DOCUMENT SEGMENT

Tuesday, August 28th, 2007

There is actually a silver bullet for increasing your organization’s effectiveness: hire well. More specifically hire good leaders that will step up and raise your organization’s performance bar and set a new standard. Peter Drucker summarized this straight-forward recipe in his book The Effective Executive (Drucker Series).

…[Effective executive] knows, moreover, that the standard of any human group is set by the performance of the leaders. And he, therefore, never allows leadership performance to be based on anything but true strength.
…In human affairs, the distance between leaders and the average is a constant. If leadership performance is high, the average will go up. The effective executive knows that it is easier to raise the performance of one leader than it is to raise the performance of a whole mass. He therefore makes sure that he puts into the leadership position, into the standard-setting, the performance-making position, the man who has the strength to do the outstanding, the pace-setting job.

Exceptional leaders can deliver the impossible while building the organization, creating excitement about the future, enhancing communication and team morale while strengthening customer and partner loyalty. No wonder “bet on the jockey, not on the horse” is a mantra that drives VC investment decisions.

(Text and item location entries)
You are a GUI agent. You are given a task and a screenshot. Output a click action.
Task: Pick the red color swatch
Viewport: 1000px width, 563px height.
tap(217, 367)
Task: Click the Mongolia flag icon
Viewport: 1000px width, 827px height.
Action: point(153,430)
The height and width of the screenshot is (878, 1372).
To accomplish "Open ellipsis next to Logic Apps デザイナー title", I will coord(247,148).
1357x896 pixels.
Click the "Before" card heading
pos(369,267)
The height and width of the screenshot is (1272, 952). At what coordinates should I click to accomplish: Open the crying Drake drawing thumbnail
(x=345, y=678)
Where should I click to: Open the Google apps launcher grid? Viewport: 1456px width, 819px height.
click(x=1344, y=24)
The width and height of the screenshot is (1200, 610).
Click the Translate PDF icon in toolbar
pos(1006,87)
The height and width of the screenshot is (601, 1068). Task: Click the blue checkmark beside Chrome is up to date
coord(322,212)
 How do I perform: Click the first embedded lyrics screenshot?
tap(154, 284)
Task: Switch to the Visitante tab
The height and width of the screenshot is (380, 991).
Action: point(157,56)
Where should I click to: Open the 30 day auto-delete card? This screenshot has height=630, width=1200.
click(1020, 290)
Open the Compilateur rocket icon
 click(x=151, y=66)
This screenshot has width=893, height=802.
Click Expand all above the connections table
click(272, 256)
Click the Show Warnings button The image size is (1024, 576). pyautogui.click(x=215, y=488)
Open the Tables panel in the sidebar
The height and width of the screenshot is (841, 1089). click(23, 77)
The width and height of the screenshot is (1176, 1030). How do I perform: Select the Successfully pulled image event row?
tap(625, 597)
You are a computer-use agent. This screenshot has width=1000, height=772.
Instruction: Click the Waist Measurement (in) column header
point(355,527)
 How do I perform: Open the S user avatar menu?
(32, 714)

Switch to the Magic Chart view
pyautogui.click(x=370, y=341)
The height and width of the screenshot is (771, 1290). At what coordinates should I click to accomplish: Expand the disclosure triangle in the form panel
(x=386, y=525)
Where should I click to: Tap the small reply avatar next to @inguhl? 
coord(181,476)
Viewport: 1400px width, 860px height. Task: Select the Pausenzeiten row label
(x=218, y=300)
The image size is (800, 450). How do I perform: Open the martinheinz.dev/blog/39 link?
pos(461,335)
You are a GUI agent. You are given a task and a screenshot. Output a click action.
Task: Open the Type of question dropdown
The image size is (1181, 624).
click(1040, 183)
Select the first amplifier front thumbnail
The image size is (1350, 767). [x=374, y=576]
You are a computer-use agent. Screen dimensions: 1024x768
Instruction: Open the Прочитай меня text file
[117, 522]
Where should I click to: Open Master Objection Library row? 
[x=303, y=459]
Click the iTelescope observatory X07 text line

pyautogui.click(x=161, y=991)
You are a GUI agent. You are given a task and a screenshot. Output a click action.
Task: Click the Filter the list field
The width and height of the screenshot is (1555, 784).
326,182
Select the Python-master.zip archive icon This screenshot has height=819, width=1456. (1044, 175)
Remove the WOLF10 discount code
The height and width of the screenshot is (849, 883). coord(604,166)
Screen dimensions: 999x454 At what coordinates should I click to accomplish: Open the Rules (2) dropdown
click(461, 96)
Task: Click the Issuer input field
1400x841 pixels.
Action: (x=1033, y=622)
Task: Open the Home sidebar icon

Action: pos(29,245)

TASK INSTRUCTIONS
a: Echo the part of the post on hiring leaders starting at "Tuesday, August 28th, 2007" and ending at "but true strength.".
b: In the post on hiring leaders, list the activities that the final paragraph says exceptional leaders carry out while delivering the impossible, using its own phrasing.
c: Finish out the next part of the post on hiring leaders, picking up after its last sentence.
The records are separate material and have nothing to do with the post on hiring leaders.

WRITTEN ANSWERS
a:
Tuesday, August 28th, 2007

There is actually a silver bullet for increasing your organization’s effectiveness: hire well. More specifically hire good leaders that will step up and raise your organization’s performance bar and set a new standard. Peter Drucker summarized this straight-forward recipe in his book The Effective Executive (Drucker Series).

…[Effective executive] knows, moreover, that the standard of any human group is set by the performance of the leaders. And he, therefore, never allows leadership performance to be based on anything but true strength.

b:
building the organization
creating excitement about the future
enhancing communication and team morale
strengthening customer and partner loyalty

c:
There are many studies on what constitutes an effective and exceptional leader. These individuals share some common characteristics:

  • They challenge the established processes, search for new opportunities and experiment with new ideas. However, they do this in a participatory fashion where they are inclusive of others. They listen well, consistently request feedback, encourage and share and in return they are persuasive, persistent and as they tend to be politically savvy, they use discretion.
  • They are focused on key priorities, keep it simple, celebrate small wins and are clear about their values. This enables them to build a compelling vision for the future, create a nurturing environment and provide motivation to rally a team behind this shared vision where everyone understands how they fit into the big picture.
  • They understand the importance of accountability and ownership, for themselves and for the teams they manage. They enable others to act by involving them in decisions, and continuously look for ways to coach and mentor their team for individual growth. They build on other’s strengths and use it to motivate them.
  • They focus on results and prefer to ask for forgiveness over permission. They share the rewards and recognition while taking responsibility for setbacks.
  • They have a presence that brings credibility to what they do and say. They build confidence as they are thorough, professional and insightful.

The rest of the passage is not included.